Saturday, February 18, 2017

Did U Put the Ant in Cantaloupe?

It just doesn't seem right. Ants in February, feasting on tiny bits of cantaloupe on the kitchen counter when it's below freezing outside. And what sort of February is this, with cantaloupe for sale and a stretch of 60 degree days starting tomorrow? Has nature finally surrendered to the economy and abolished seasons altogether? Even the spelling of the word "cantaloupe" comes as a surprise, after a lifetime of not really noticing. Maybe one of our political parties will once again decide it dislikes all things french, and defiantly serve "cantalope" with American fries in the cafeteria of the U.S. Congress. Their presidential candidate will boldly declare that "This campaign is all about U", and promise that, to strengthen the nation's moral character, his first action as president will be to proclaim that the english language can't elope with French words. The other political party, tired of relentless negativity, will base its campaign on the slogan "Yes we canaloupe". By this time, a previous president will have indefinitely suspended all future elections, consigning the nation to a campaign season without substance and without end. Meanwhile, the meekest and tiniest among the ants, thriving in a climate made weird by too many tiny molecules in the atmosphere, and seeing the big-brained species devolving into nonsense, will seize the day and inherit the earth.


  1. I tried living with these critters in our kitchen. Then they got too bold, so I tried killing them. Killed quite a few--but there were always more--and I hated the bait and the act of killing, so I stopped that. Now I try to be respectful--I don't even squash the little, individual scouts on the counter. But I keep every bit of food cleaned off and locked up tight. They did manage to get into a jar of raw honey once. Unfortunately for them, it was so dense they couldn't get out again, so all the ones that got in there, died there. While pigging out, as it happens.
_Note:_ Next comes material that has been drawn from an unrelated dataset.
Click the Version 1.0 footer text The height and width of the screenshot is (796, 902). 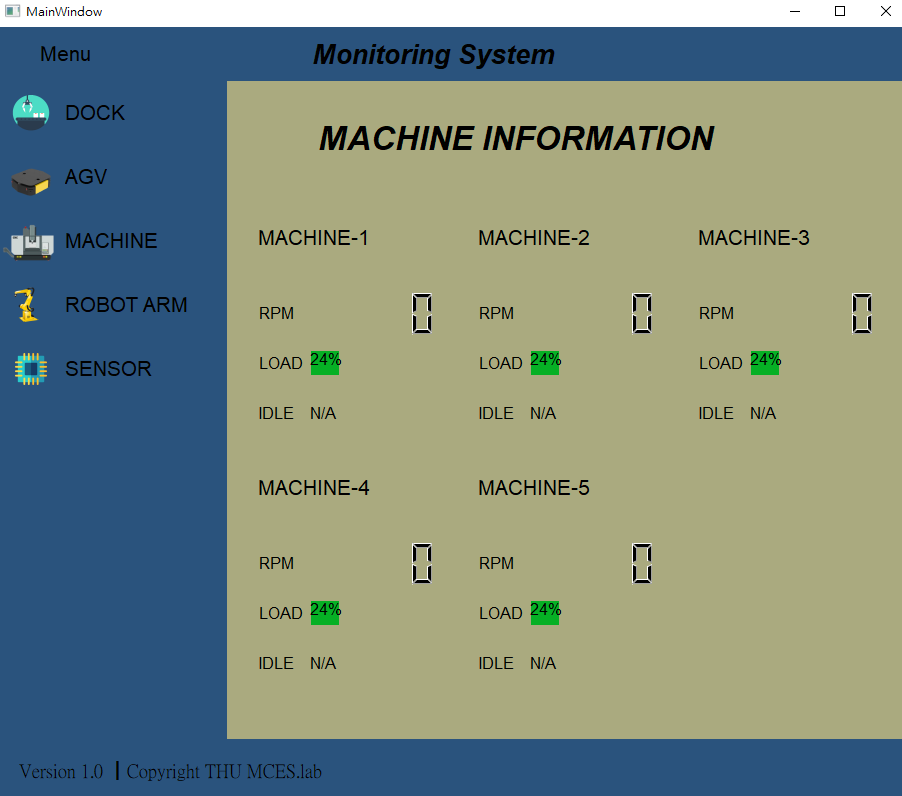point(60,771)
    1. A honey trap. Worth a try. If the trap had digestive enzymes to dissolve the ants so that there was constantly room for more, it would be imitating the sundew plant.

  2. Speaking not of "fourmis" but of presidents, "Chacun voit midi à sa porte," or better yet, "Inutile de discuter," at this time.

  3. Speaking not of "fourmis" but of presidents, "Chacun voit midi à sa porte," or better yet, "Inutile de discuter," at this time.

  4. The blog's first comment in french. Vive le diversite!